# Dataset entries

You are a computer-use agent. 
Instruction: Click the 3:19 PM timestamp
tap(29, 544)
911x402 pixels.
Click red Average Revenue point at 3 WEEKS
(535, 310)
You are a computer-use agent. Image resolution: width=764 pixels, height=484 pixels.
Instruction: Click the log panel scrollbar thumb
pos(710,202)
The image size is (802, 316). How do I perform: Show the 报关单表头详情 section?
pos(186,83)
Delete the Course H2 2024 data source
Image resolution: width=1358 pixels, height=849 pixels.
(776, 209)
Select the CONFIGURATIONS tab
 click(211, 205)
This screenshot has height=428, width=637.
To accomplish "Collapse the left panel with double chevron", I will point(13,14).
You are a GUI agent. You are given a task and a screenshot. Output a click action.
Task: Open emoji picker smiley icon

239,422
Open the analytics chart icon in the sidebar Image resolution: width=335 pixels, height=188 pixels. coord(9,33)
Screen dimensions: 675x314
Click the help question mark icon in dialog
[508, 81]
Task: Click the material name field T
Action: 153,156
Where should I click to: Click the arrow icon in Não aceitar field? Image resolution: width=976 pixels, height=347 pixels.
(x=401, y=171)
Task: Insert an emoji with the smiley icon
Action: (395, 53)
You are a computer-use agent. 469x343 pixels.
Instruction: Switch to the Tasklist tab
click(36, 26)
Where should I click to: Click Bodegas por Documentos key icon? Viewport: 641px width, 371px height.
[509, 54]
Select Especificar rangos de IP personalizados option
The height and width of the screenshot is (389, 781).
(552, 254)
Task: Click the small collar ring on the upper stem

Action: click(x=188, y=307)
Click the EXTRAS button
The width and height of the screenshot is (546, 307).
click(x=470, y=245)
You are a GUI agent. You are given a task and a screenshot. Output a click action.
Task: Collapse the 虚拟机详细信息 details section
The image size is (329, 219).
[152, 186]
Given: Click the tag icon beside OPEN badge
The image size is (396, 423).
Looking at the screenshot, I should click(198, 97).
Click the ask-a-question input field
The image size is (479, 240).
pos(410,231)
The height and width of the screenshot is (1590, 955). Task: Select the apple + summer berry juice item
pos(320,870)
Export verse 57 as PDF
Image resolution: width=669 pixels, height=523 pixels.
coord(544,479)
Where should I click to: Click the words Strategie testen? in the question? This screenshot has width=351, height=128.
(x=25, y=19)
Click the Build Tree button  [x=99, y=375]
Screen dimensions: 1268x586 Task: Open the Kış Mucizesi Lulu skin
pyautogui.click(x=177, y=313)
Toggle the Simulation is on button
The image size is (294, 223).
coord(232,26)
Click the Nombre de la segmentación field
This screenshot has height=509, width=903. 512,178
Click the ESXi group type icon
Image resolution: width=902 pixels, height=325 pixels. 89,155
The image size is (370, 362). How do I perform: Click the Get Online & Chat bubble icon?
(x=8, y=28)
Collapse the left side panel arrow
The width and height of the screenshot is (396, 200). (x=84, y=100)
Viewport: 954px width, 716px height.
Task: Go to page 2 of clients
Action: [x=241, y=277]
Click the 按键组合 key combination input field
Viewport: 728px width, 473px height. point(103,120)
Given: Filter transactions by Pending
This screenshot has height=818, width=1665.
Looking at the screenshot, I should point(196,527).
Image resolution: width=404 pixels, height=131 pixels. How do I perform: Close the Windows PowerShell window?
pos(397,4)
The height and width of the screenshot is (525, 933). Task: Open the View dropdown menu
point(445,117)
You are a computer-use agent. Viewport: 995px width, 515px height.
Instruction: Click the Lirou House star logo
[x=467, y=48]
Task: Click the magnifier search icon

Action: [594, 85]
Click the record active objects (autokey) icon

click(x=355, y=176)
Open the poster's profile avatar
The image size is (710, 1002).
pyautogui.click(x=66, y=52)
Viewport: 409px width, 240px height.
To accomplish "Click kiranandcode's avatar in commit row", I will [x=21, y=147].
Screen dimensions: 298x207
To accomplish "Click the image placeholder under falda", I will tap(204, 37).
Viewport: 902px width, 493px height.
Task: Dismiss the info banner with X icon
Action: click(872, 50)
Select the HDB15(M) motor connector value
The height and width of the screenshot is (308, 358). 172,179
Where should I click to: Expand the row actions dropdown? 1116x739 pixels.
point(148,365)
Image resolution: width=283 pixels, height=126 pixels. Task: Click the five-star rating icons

# Work order
Starting at the first line of the entries above, please extract each line up to and including the line with "Delete the Course H2 2024 data source", unchanged, and add nothing.

# Output of the exercise
You are a computer-use agent. 
Instruction: Click the 3:19 PM timestamp
tap(29, 544)
911x402 pixels.
Click red Average Revenue point at 3 WEEKS
(535, 310)
You are a computer-use agent. Image resolution: width=764 pixels, height=484 pixels.
Instruction: Click the log panel scrollbar thumb
pos(710,202)
The image size is (802, 316). How do I perform: Show the 报关单表头详情 section?
pos(186,83)
Delete the Course H2 2024 data source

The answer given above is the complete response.